Quel giorno, vuoi per il sonno che non lo ha ancora abbandonato, vuoi perché la sera prima è rientrato da una cena con un po’ troppo alcool nel sangue (bevendo pochissimo, è sufficiente un bicchiere di troppo per farlo cadere in stato catatonico stile bradipo fatto di Valium), non ricorda assolutamente dove ha piazzato la sua stramaledettissima golf color crema. Ricorda solo che c’era un palo, un cartello stradale con appiccicati degli adesivi gialli ma niente di più.

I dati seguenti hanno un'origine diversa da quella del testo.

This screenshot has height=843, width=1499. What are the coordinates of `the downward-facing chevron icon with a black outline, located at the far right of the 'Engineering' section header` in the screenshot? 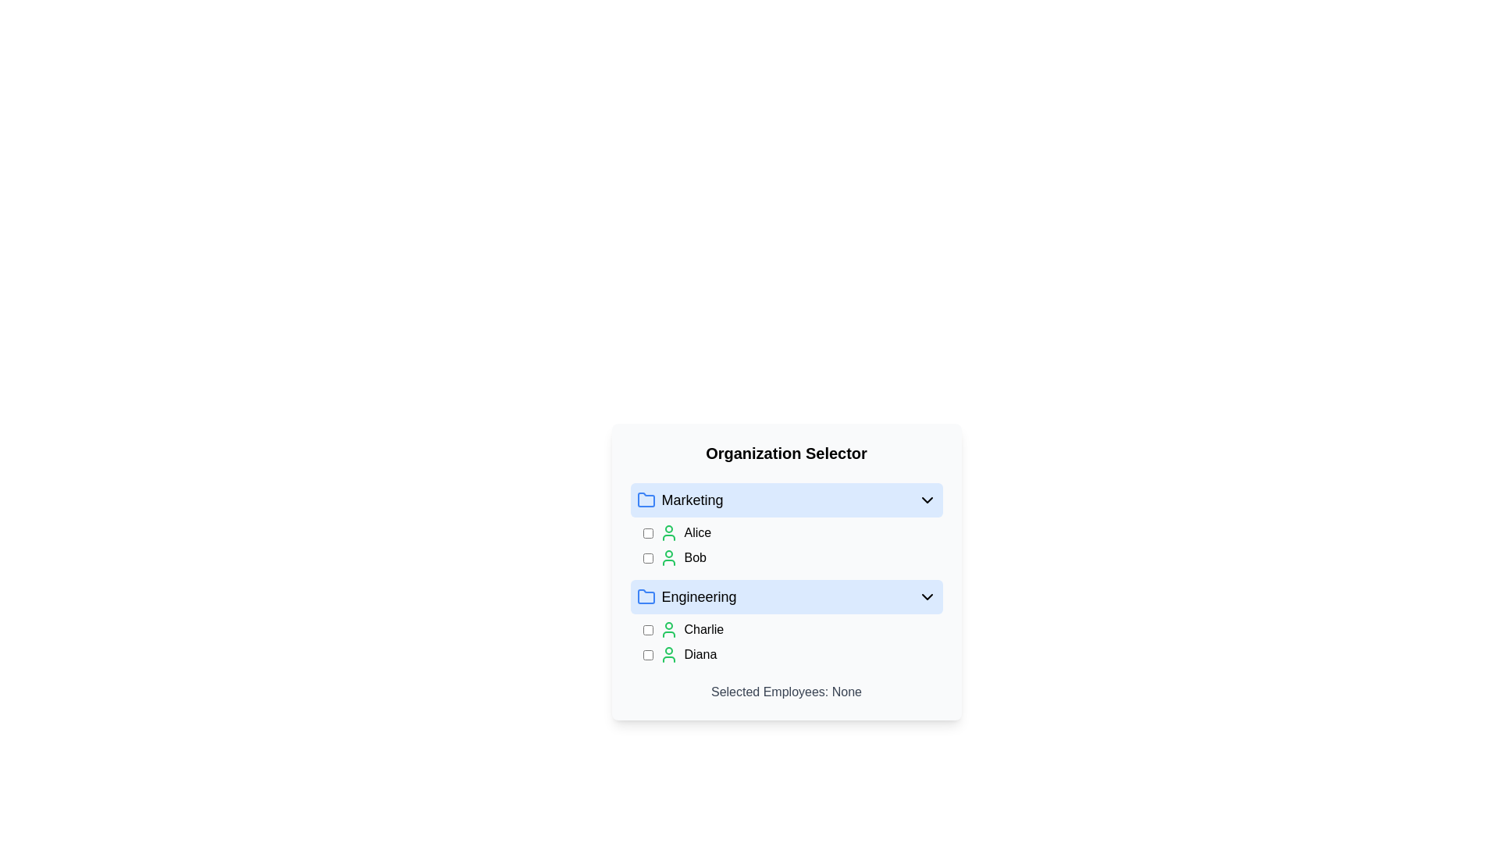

Gli era sembrato d’esser tornato a casa venendo da sinistra, lungo la strada che arriva dalla piazza ma, venendo da lì, ci sono molte variabili, molti posti dove “nascondere” l’auto dietro qualche cantiere o dietro alcuni cassonetti… Gira e rigira ma niente! L’auto non c’era! Scartata l’ipotesi di un furto perché la sua golf era talmente vecchia da esser priva di qualsiasi valore, torna a cercarla in altre direzioni, nelle strade adiacenti ma anche lì niente!
Viene assalito dall’ansia anche perché, oltre a rischiare di far tardi al lavoro, pensa a tutte le noiose trafile per denunciare il furto dell’auto, i soldi ed il tempo per le pratiche, il disagio per trovare un altro mezzo di trasporto con cui sostituire la sua vecchia gloriosa golf color crema quando, improvvisamente, si ricorda tutto !!!

Si ricorda di aver recentemente cambiato auto: adesso ha una fiesta metallizzata.


6 amiche in palestra

Una palestra, aperta dal lunedì al sabato, è frequentata da sei amiche, ciascuna delle quali vi si reca tre volte alla settimana, sempre nel tardo pomeriggio.

Poiché esse si dedicano tutte agli stessi tipi di esercizi e usano quindi le stesse attrezzature, si sono accordate in modo da andarci in giorni differenti, così che ciascuna abbia la possibilità di utilizzare ogni attrezzo senza dover aspettare molto, prima che una delle altre lo lasci disponibile.

Claudia è l’unica che va nella palestra un giorno sì e uno no, poiché tutte le altre vi si recano per due giorni consecutivi, e per un terzo giorno che è separato da quei due: ciascuna di loro ha scelto due giorni consecutivi che non coincidono con i due scelti da una delle altre.

Ogni giorno si ritrovano in palestra tre amiche sempre diverse.

Monia, che frequenta la palestra il giovedì e il venerdì, nel corso della settimana incontra due volte Barbara (che ci va il lunedì e il martedì) e due volte Lorenza, però non incontra mai Angela, la quale ha invece modo d’incontrare due volte Claudia e due volte Luisa.

Chi sono le due amiche che frequentano la palestra il venerdì, come Monia?